E’ stato un talk show, accusa Mattia Feltri, ispirato dalla stessa analisi fatta da De Benedetti nel salotto di Corrado Formigli. Politica spettacolo, politica spettacolo… Vuoi mettere quando ci è andata Elly? Lì il lacrimometro ha funzionato a pieno regime. Tanta commozione, tanta solidarietà, tanta umanità. Mica era un talk show, quello. Gli fa eco la maestrina Concita De Gregorio: Meloni a Cutro non è andata da “mamma”, ma da presidente del Consiglio. Ah, l’insensibile… E non è andata subito, perché la “cattiva” si stava preparando per un viaggio all’estero. Che, detto così, sembra sia la partenza per la settimana bianca mentre la premier era attesa in India. Ma tutto si perdona agli “umani”. Ai “cattivi” niente.
E inutile stare lì a spiegare, come Meloni ha fatto anche ieri, che la responsabilità, alla fine, ricade sugli scafisti che anziché portare la nave in porto hanno atteso e atteso per evitare controlli una volta a terra facendo finire la barca su una secca. Tutto inutile. Ti arriva Piero Ignazi, un tempo professore autorevole, che sul giornale Domani – sempre di De Benedetti, nota bene – si indigna: che faccia tosta, che parole da libro Cuore, accusa. Per avanzare infine un “sospetto malizioso”: “Non vi sarà per caso – scrive Ignazi – una relazione tra il mancato soccorso ai poveretti affogati e quanto lei ha detto mille e una volta , e cioè che l’immigrazione va fermata a ogni costo?”. Insomma, come la giri la giri, il governo dei “cattivi” non ha voluto salvare quei poveretti. Questo è il concetto da imporre. Questo il concetto da far passare anche a costo di immergersi ogni giorno nei rivoli del cattivo gusto.

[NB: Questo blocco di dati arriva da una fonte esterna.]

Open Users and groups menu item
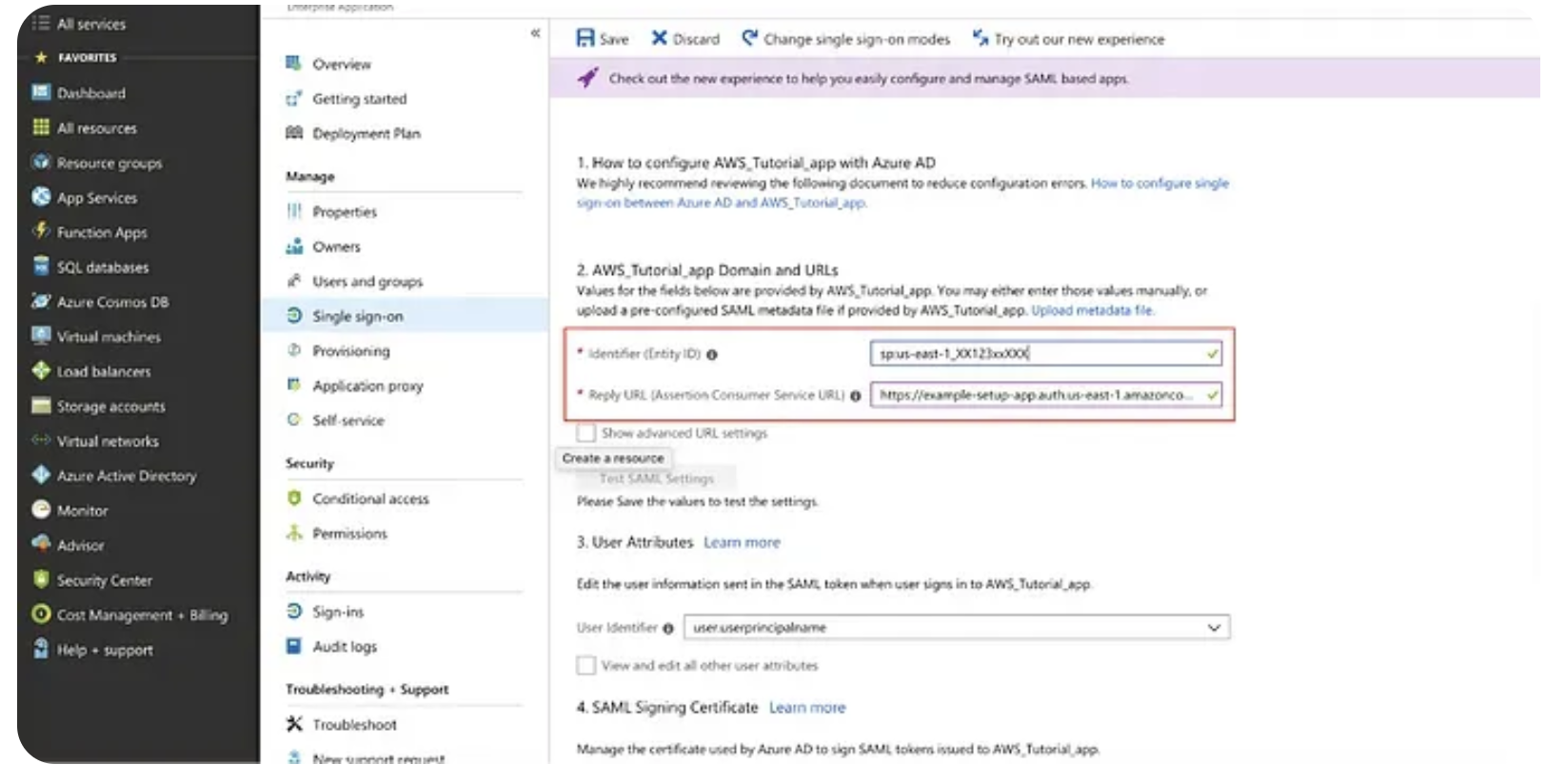click(x=367, y=282)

Eppure da quando c’è il governo di centrodestra ne hanno salvati 36mila di migranti (sono i numeri forniti da Piantedosi in Parlamento) ma ciò neanche scalfisce la propaganda necrofila della sinistra. Che chissà per quanto ancora andrà avanti. Mentre si continuerà a non accennare nemmeno a quell’altra strage, quelli dei morti per Covid. Le bare della pandemia non le puoi mica puntare come proiettili contro il governo, perciò meglio un pietoso velo, soprattutto ora che Elly deve accogliere Speranza nel Pd e fare alleanza con Giuseppe Conte. Che riposino in pace, nell’oblio. Ora, la sinistra, vede solo le bare di Cutro. Piange solo per le bare di Cutro. De mortuis nihil nisi bonum. Ma i vivi, a volte, fanno ribrezzo.